§ INFORMATION SHOWN
▬▬▬▬▬▬▬▬▬▬
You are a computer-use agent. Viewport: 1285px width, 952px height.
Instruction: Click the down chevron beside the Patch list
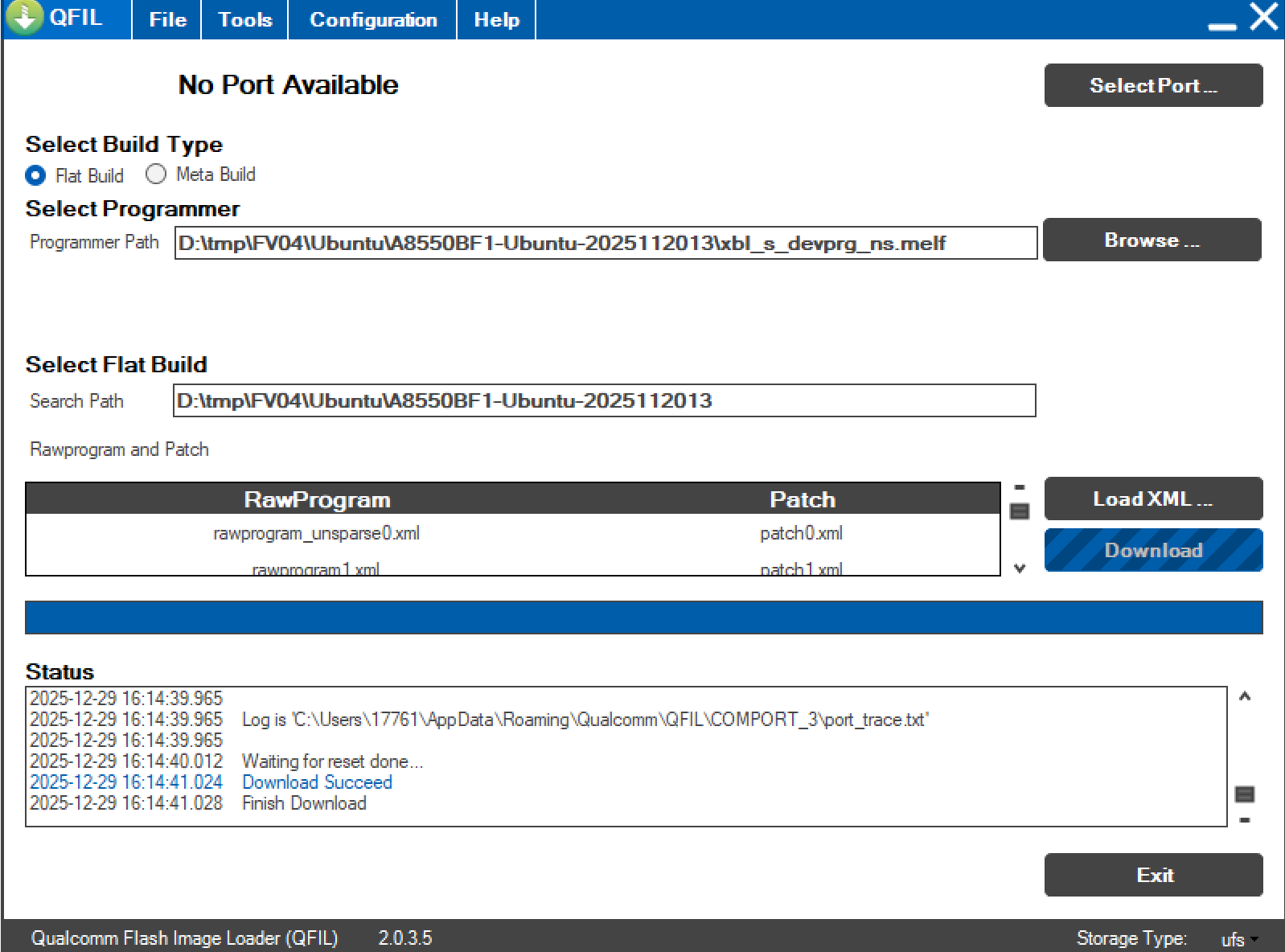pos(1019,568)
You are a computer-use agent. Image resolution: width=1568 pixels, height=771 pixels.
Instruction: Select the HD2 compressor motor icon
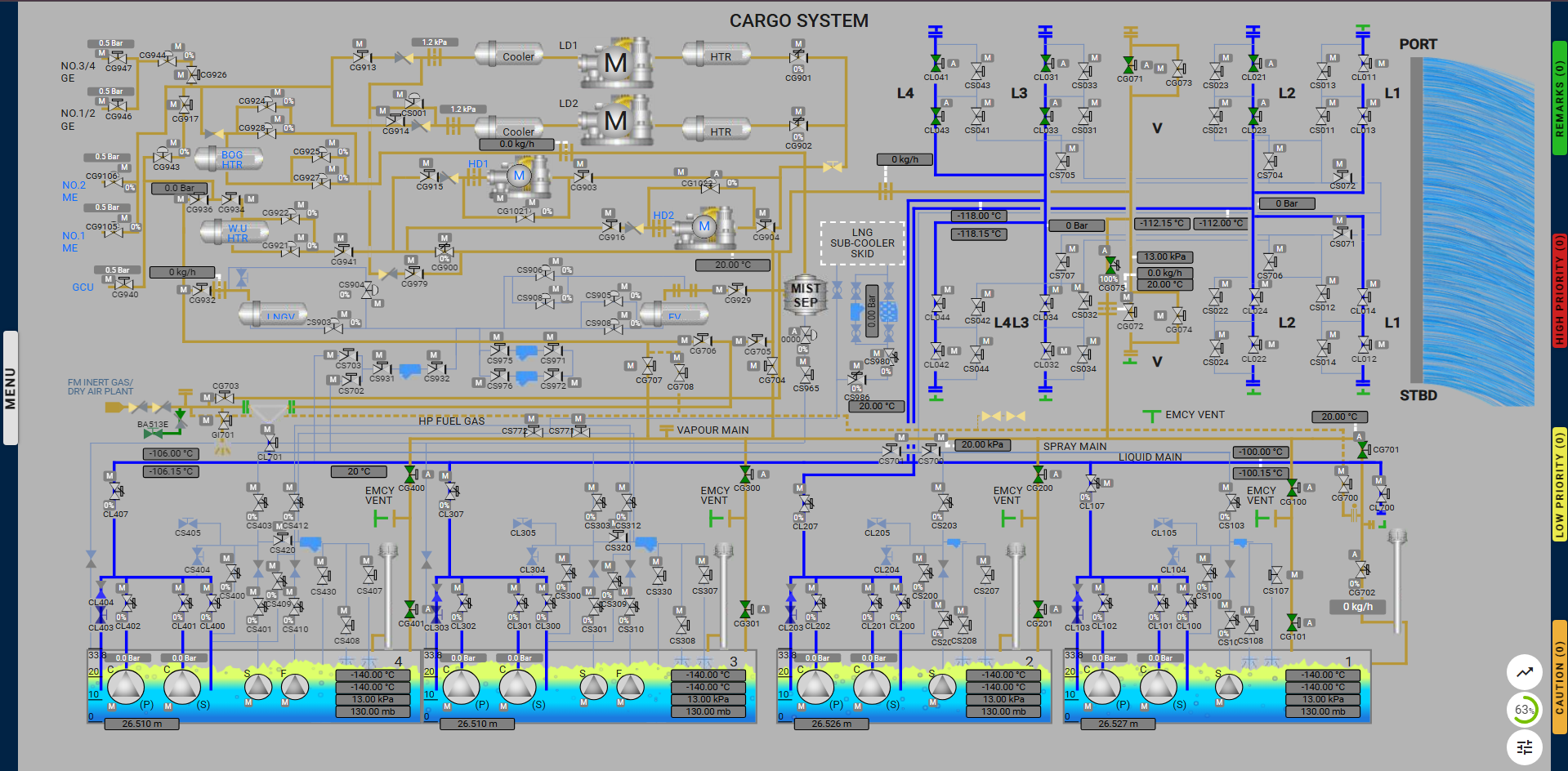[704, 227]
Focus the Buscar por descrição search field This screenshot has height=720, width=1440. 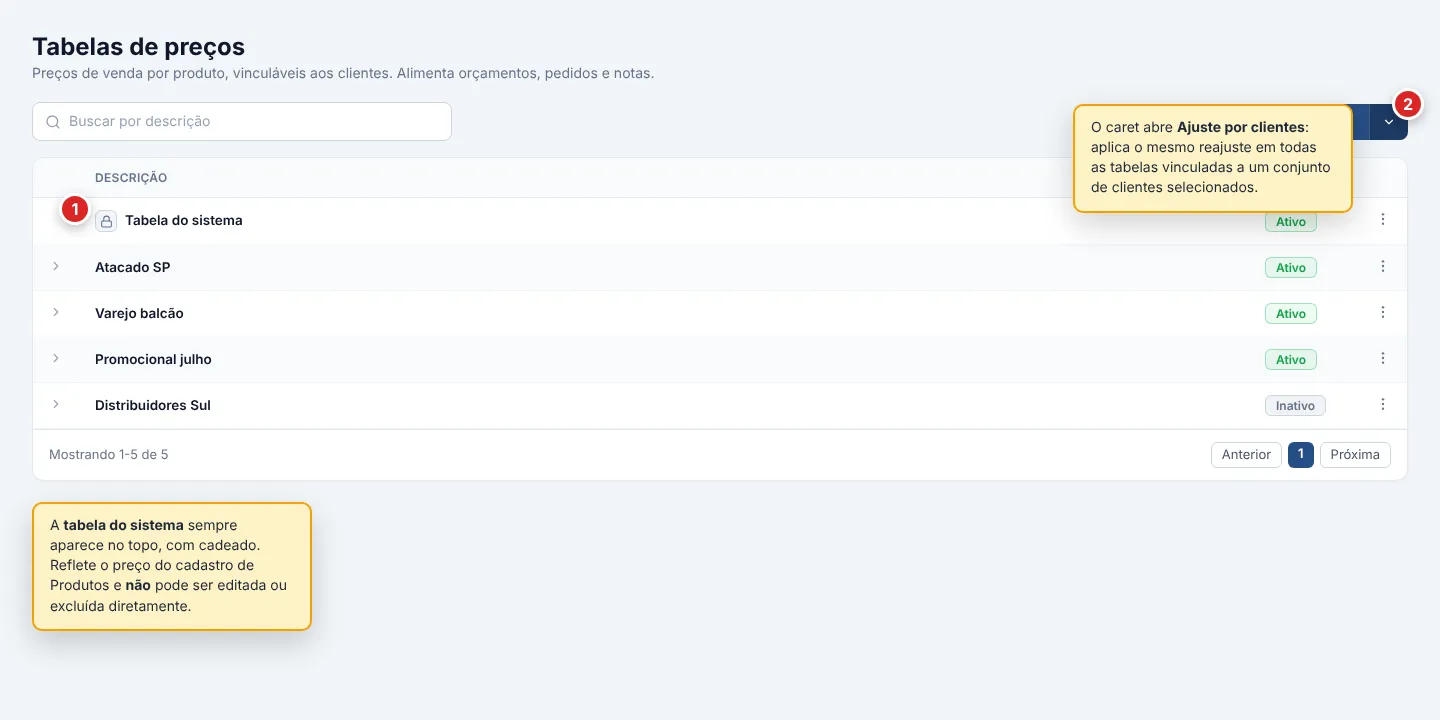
▬▬▬▬▬▬▬▬▬▬
§ WHAT YOU NEED TO DO
Switch "search field" to "text box" in the part of the listing that opens with the line containing "You are a computer-use agent. Image" and closes with the end of the listing, keeping everything else unchanged. Give only that part, without the pictures.

§ SOLUTION TO THE EXERCISE
You are a computer-use agent. Image resolution: width=1568 pixels, height=771 pixels.
Instruction: Select the HD2 compressor motor icon
[704, 227]
Focus the Buscar por descrição text box This screenshot has height=720, width=1440. 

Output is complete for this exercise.